(MATERIAL SHOWN Opens)

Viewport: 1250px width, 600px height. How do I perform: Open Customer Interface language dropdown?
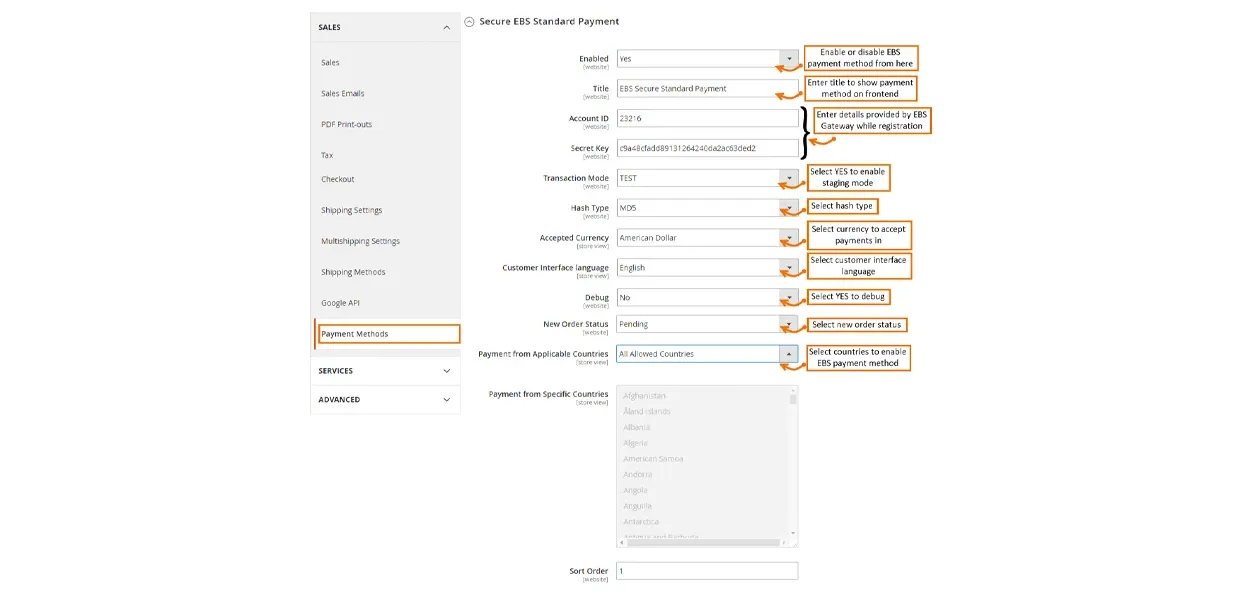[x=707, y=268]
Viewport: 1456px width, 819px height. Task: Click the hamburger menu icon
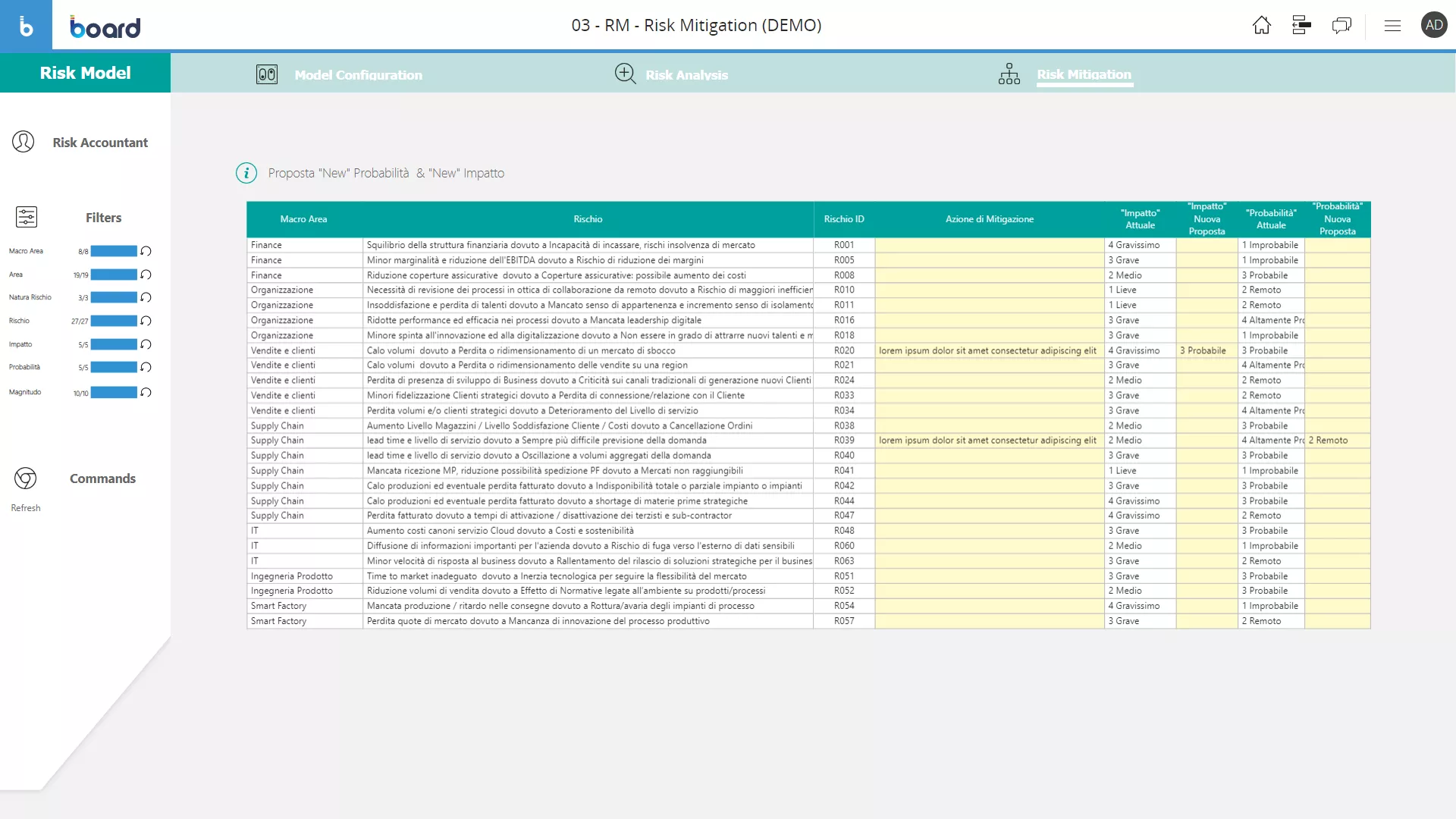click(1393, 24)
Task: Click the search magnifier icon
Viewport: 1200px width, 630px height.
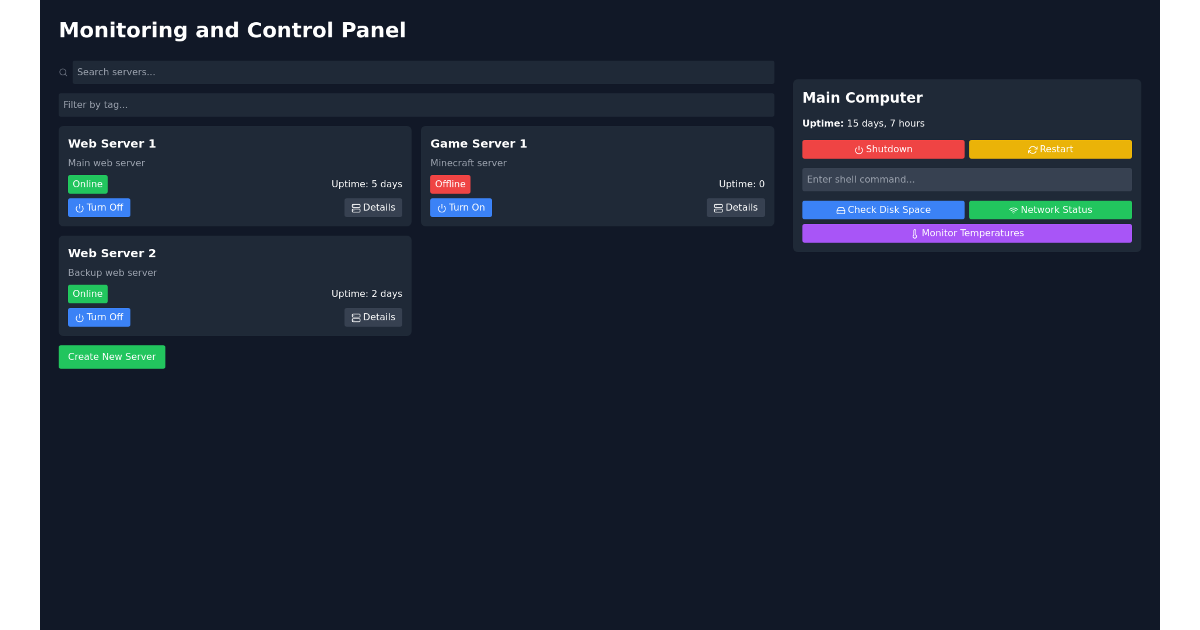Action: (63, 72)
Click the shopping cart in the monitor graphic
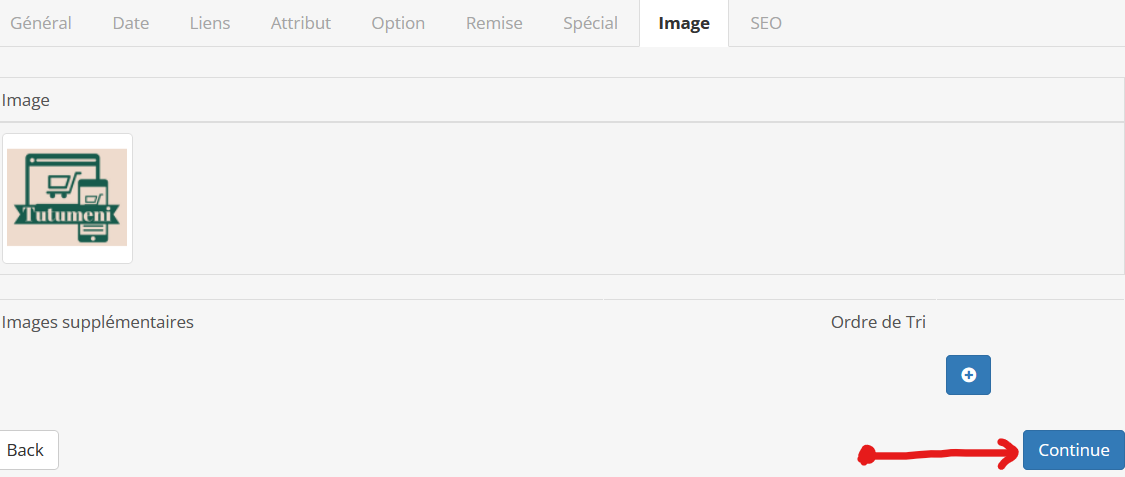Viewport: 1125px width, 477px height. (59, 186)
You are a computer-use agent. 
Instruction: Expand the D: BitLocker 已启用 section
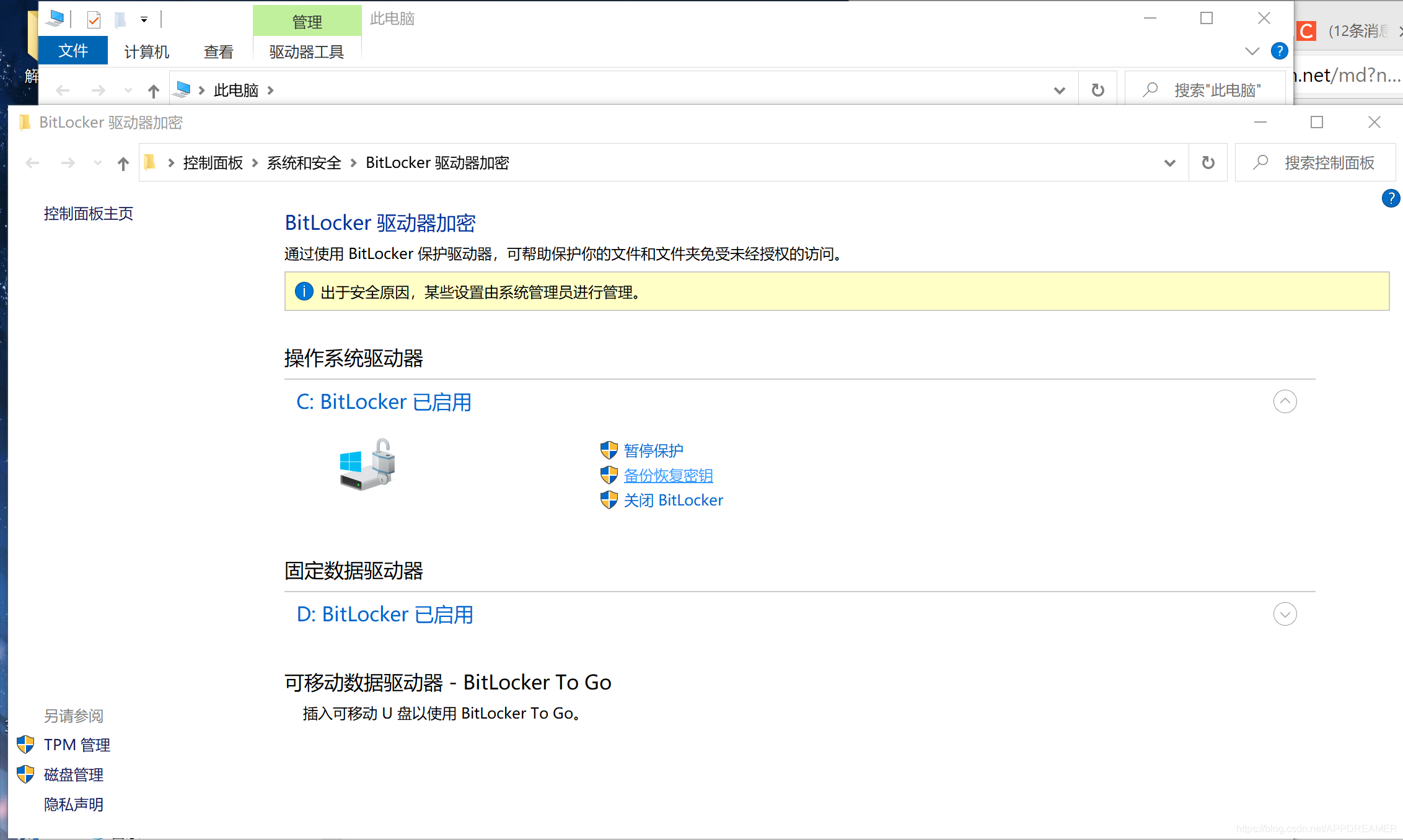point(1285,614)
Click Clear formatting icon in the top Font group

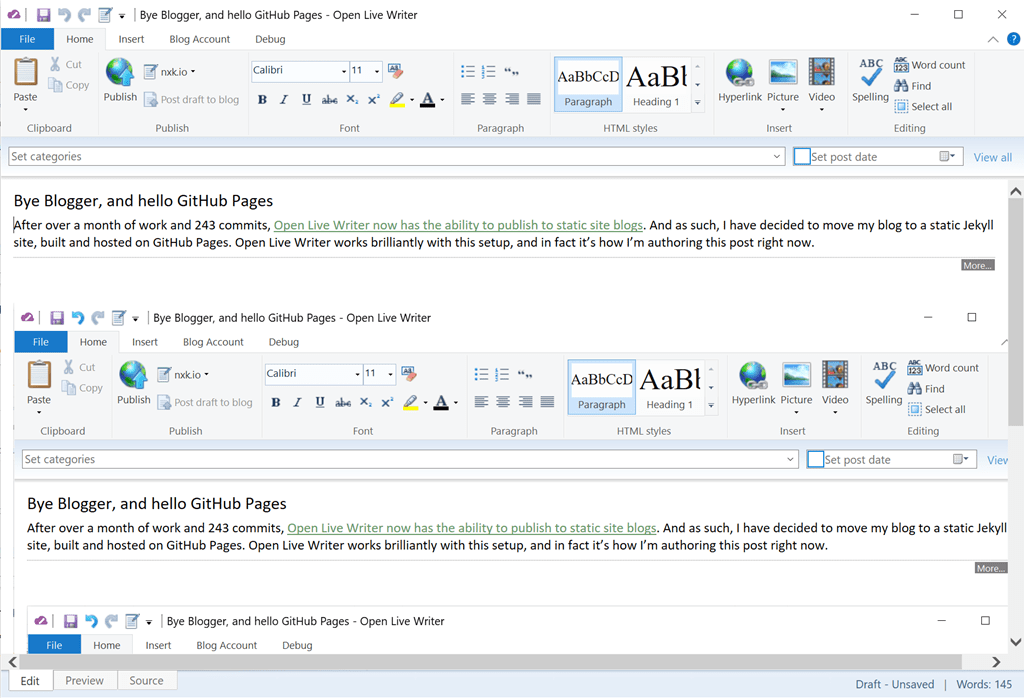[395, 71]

(MATERIAL SHOWN Closes)

● AIM OF THE EXERCISE:
Beginning with the line where "Click the shopping" appears, restate word for word every line down to the last one in the data, but keep the pictures out.

● RESULT:
Click the shopping cart in the monitor graphic
Viewport: 1125px width, 477px height. (59, 186)
You are a computer-use agent. 
Instruction: Expand the D: BitLocker 已启用 section
point(1285,614)
Click Clear formatting icon in the top Font group

[395, 71]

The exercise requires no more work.